Bahan Tugas Ini |
·····

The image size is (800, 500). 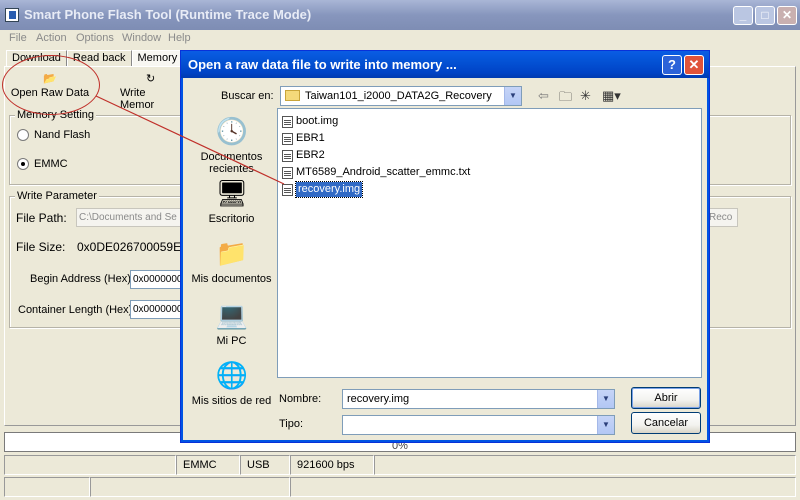 I want to click on memory-setting-label: Memory Setting, so click(x=56, y=115).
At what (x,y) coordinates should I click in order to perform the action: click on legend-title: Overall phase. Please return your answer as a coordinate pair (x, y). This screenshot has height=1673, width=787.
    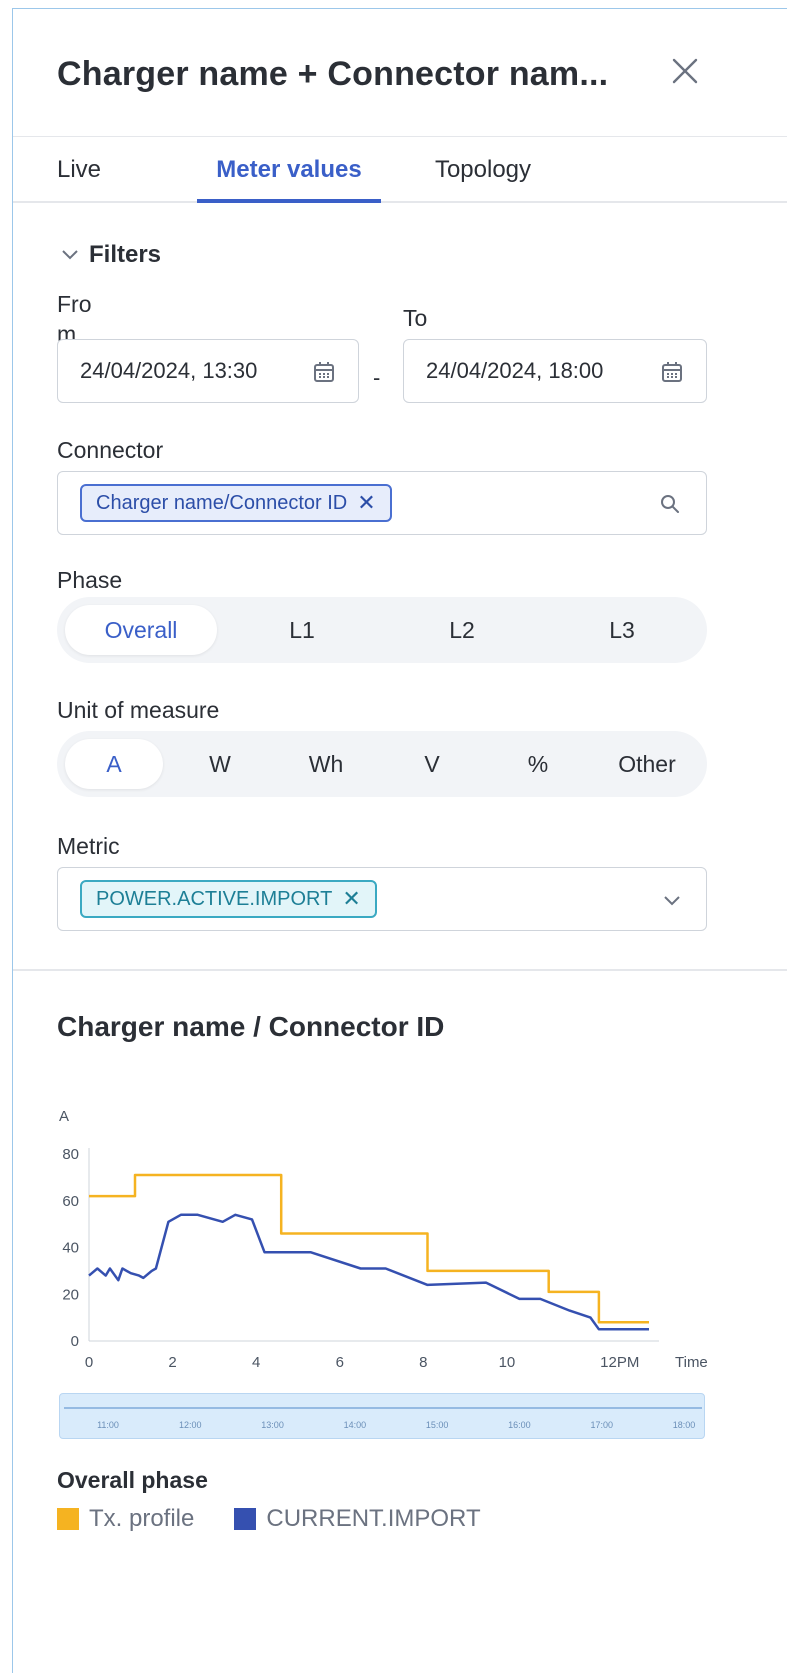
    Looking at the image, I should click on (132, 1480).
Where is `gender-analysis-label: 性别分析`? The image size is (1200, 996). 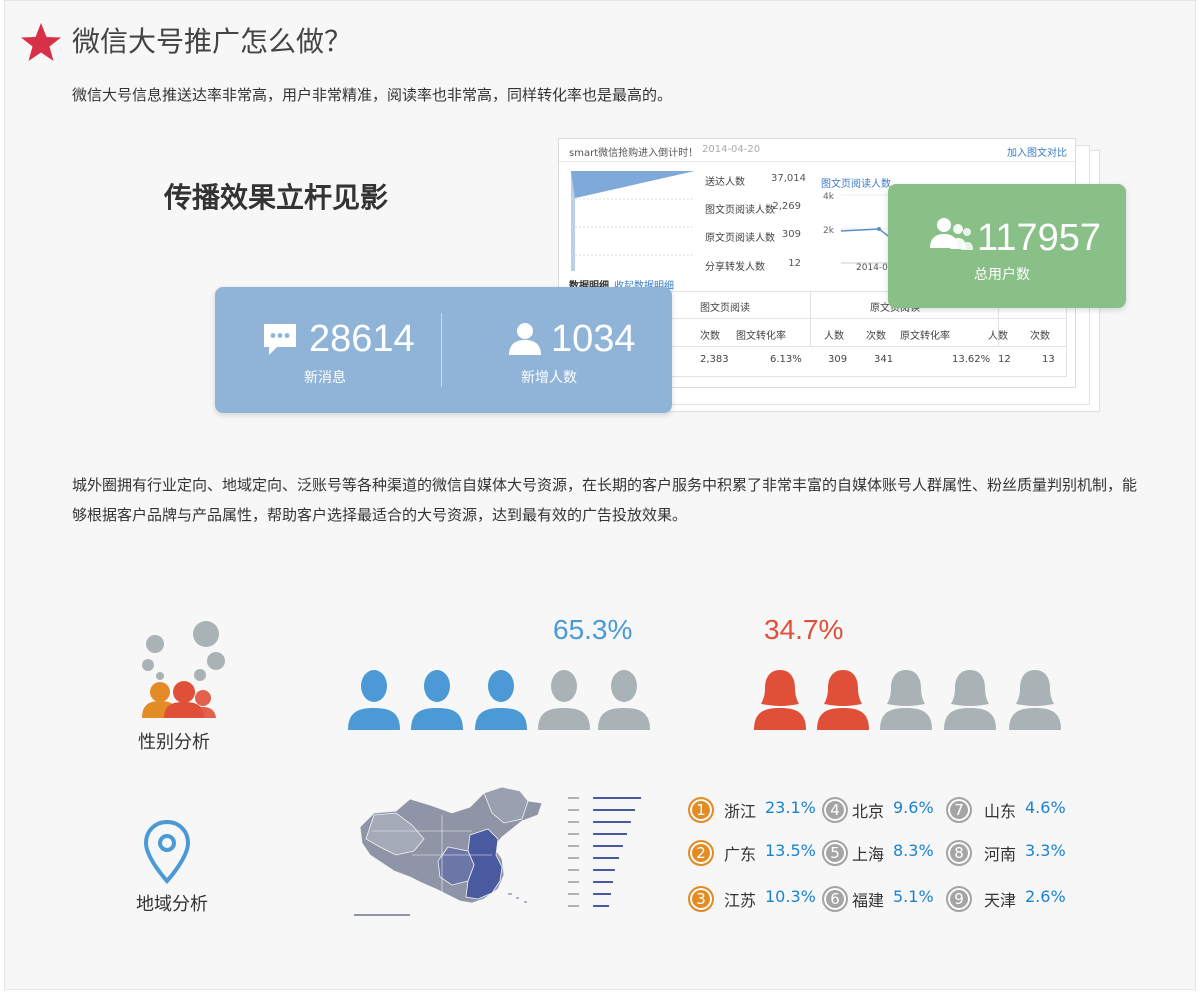 gender-analysis-label: 性别分析 is located at coordinates (174, 742).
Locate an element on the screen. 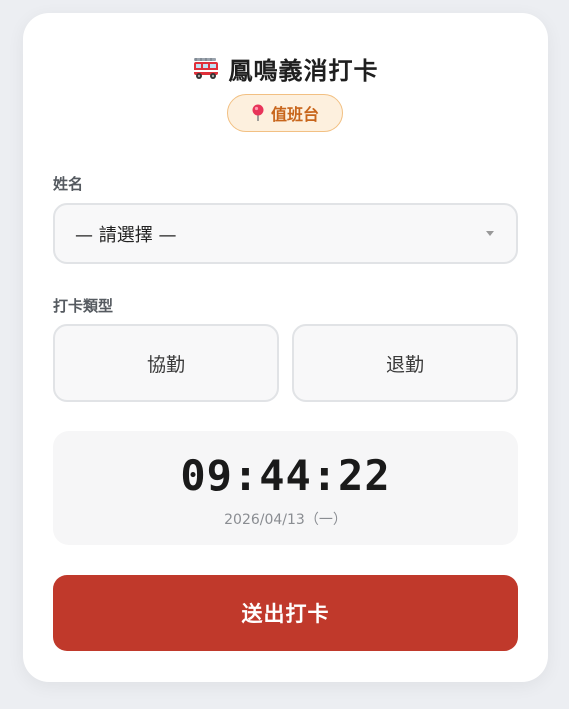 This screenshot has width=569, height=709. header: 鳳鳴義消打卡 is located at coordinates (286, 69).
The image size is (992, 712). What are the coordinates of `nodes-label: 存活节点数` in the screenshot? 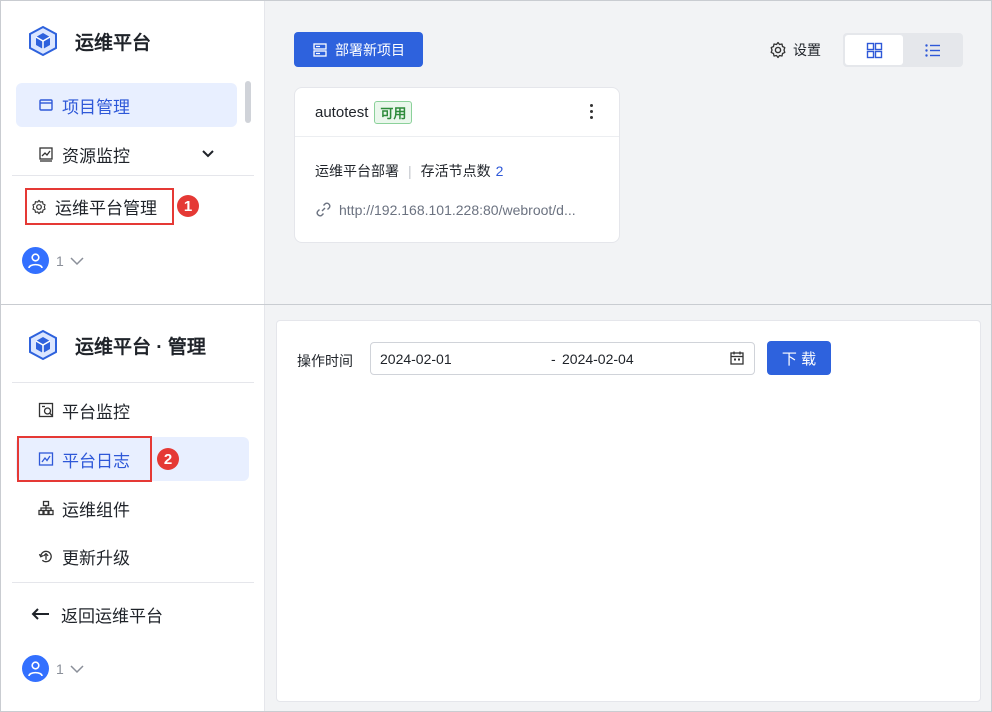 It's located at (456, 171).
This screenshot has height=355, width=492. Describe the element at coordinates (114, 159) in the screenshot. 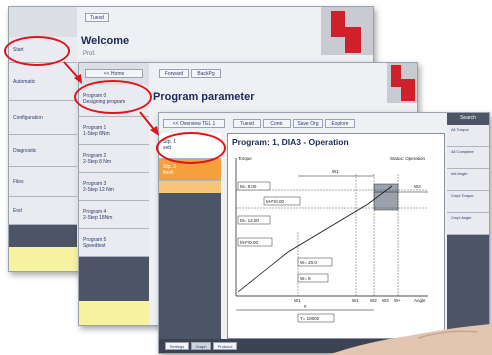

I see `list-item-program-2: Program 2 2-Step 8 Nm` at that location.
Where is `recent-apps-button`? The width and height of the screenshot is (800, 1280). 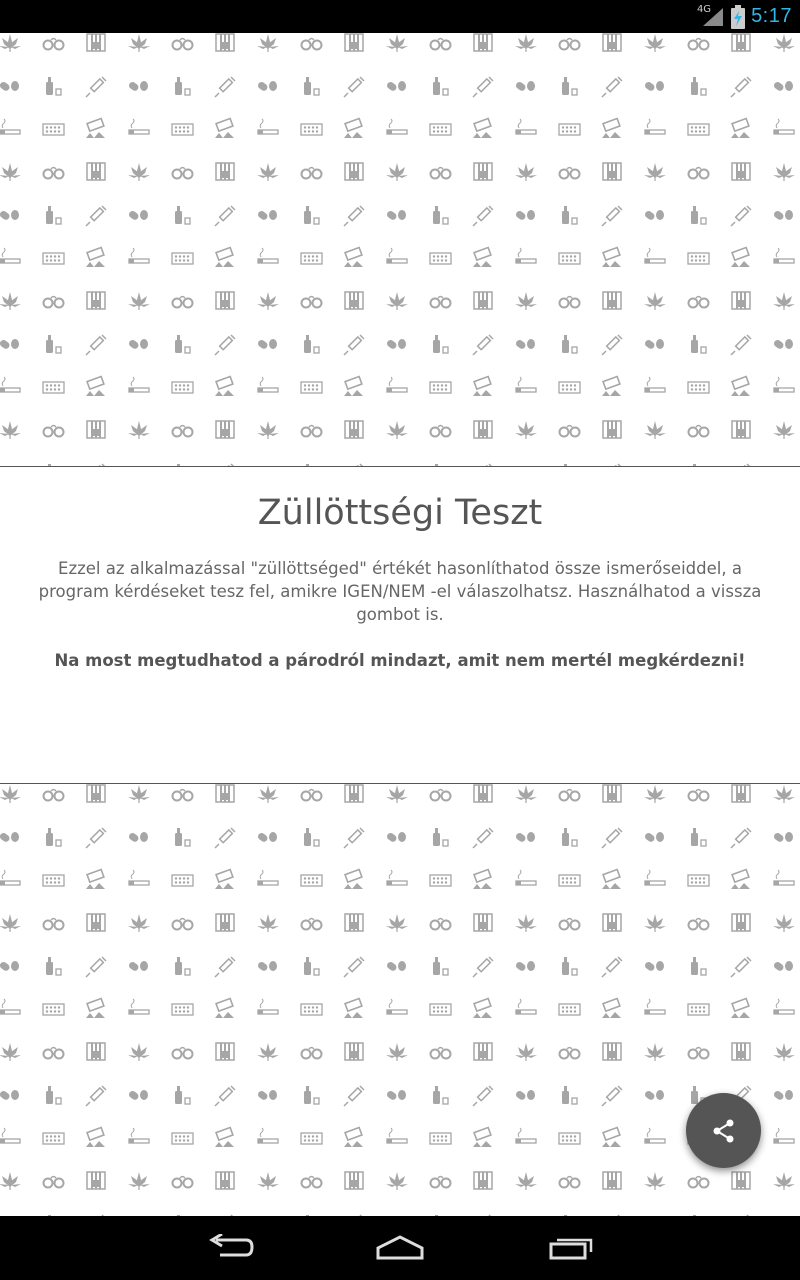 recent-apps-button is located at coordinates (571, 1248).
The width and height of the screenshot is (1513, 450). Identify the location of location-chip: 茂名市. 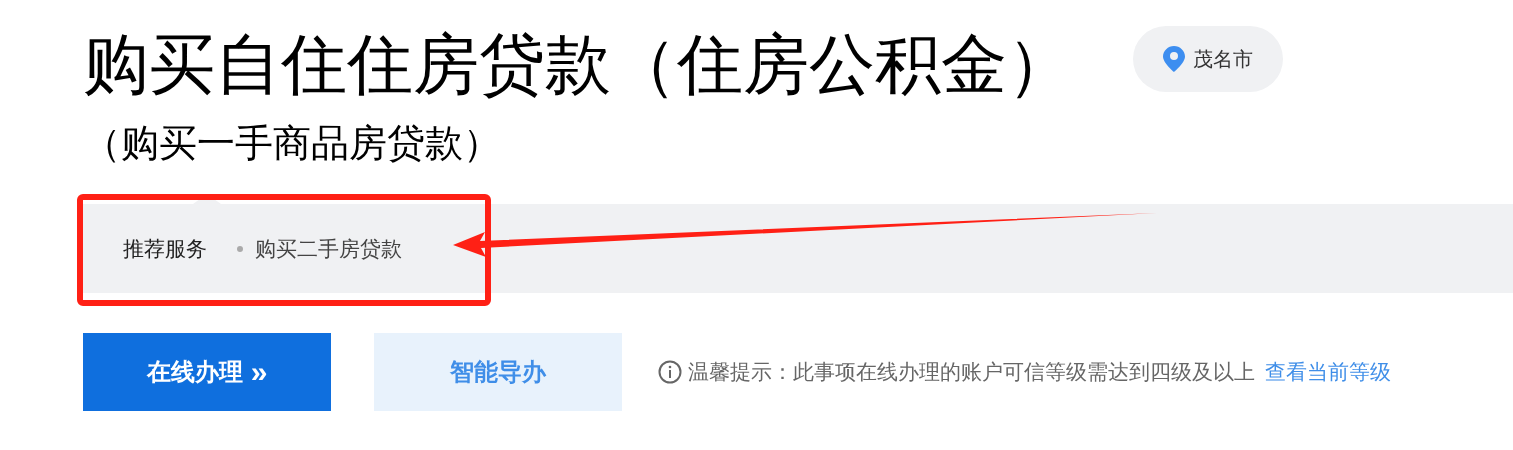
(1208, 59).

·····

Tugas |
Ganti "Describe" dengan "Explain" pada bagian yang dimulai dari baris berisi "This screenshot has height=355, width=492." dan berakhir pada baris berisi "at that location.", lalu tuliskan kembali bagian itu tanpa perubahan lain. Jangan sertakan gambar dalam jawaban.

Jawaban Tugas |
This screenshot has height=355, width=492. Explain the element at coordinates (114, 159) in the screenshot. 

I see `list-item-program-2: Program 2 2-Step 8 Nm` at that location.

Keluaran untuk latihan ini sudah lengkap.